Tackling a mammoth goal all at once leads to failure: you’ll exhaust your limited amount of time, willpower, and energy. You’ll also frustrate yourself because it takes so long to achieve.

Instead, break that massive goal into smaller, easier steps:

“I’m going to switch from machines to free weights to build more muscle and strength.”
“I’m going to increase the weight on my squat by five pounds each time.”
“I’m going to eat at least 150 grams of protein every day.”

These are all simple habits you can measure, use to build confidence, and get you closer to your overarching goal.


Having too much faith in supplements

Supplements help you to maximize your workout by providing nutrients and help you perform better. But don't put too much weight in supplements. You will still go as far as your effort takes you, as well as good eating habits. And when choosing supplements check the quality of the ingredients. You can even go as far as checking the quality of the product with a trainer or physician to make sure it suits you.

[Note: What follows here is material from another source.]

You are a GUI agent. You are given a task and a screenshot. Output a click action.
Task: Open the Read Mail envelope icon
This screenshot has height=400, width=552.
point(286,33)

 Skipping leg day and forgetting core muscles

Most people want a big muscular chest, washboard abs and ripped arms. So they put so much emphasis on their upper body without realizing that their lower body needs to improve as well. An unbalanced physique will leave you prone to injuries. Also, you won't have the same strength and intensity when doing workouts if you have a weak lower body.
Another area you should not forget is your core. Sure, you exercise your abs. But what about your lower back and obliques? A strong core stabilizes your body.



not tracking anything

Beginners never take notes. But if you measure nothing, what can you improve?

Record everything in your workout: what exercises you did, what weight you used, how many reps you did, etc. Also, track your physique by taking photos and measuring your bodyweight, circumference, and body fat percentage periodically. This will highlight your successes and failures so you can adjust your exercise program and diet to upgrade your results.

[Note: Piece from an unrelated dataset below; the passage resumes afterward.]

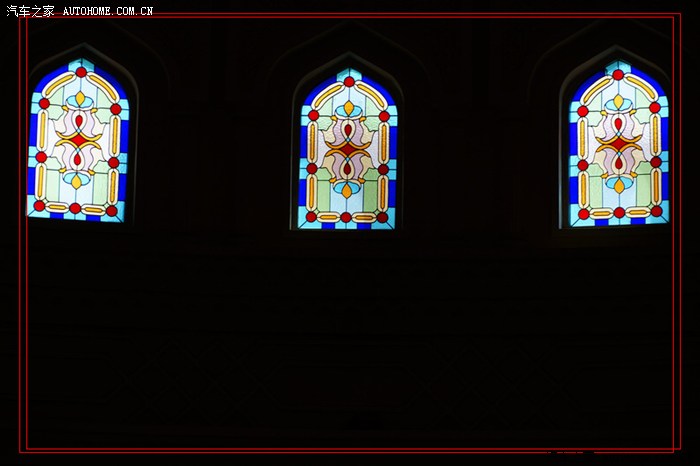
Task: Click red diamond center of middle window
Action: 347,151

For example, if you try a new diet, but your physique stays constant, you need to change something. But if you try a new workout and your body fat drops while your circumference grows, you’re doing great.

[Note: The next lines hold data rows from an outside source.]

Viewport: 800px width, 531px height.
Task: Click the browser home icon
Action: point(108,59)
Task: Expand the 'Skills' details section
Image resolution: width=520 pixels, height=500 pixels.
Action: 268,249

Guys who skip taking notes also commit the next error.



not warming up


Beginners warm up—if at all—by jogging for a few minutes on a treadmill and doing some stretches they learned in Phys. Ed. But this does nothing to prepare your muscles, joints, and nervous system to lift weights.

Instead, do a comprehensive warm up filled with dynamic stretches, activation exercises, and movement preparation to help your body feel great and lift a lot of weight.



training to failure every time


If you’re still training to failure every workout, you’re still a beginner.

Your workouts must stimulate your muscles, not pulverize them. If you coax them into size and strength gains, they’ll happily respond and you’ll advance for years. But if you batter your muscles every time, they’ll get fatigued, obstructing recovery and growth.

A simple rule-of-thumb is to stop a few repetitions before failure to give your muscles a break. If you think 8 reps is the absolute maximum you can do of an exercise, stop at 6. 


 Overtraining


For some beginners, workout results will take some time. Others on the other hand, can see the results early. In both instances, however, fight the urge to over train. Overtraining causes muscle fatigue and actually slows down your progress. Too much training increases your injury risk as well. Whether you've yet to see results or already reaping the benefits of your hard work, take a rest. Take 2-3 days of rest from your routine. Allow your body to heal itself. You'll also perform better after the rest.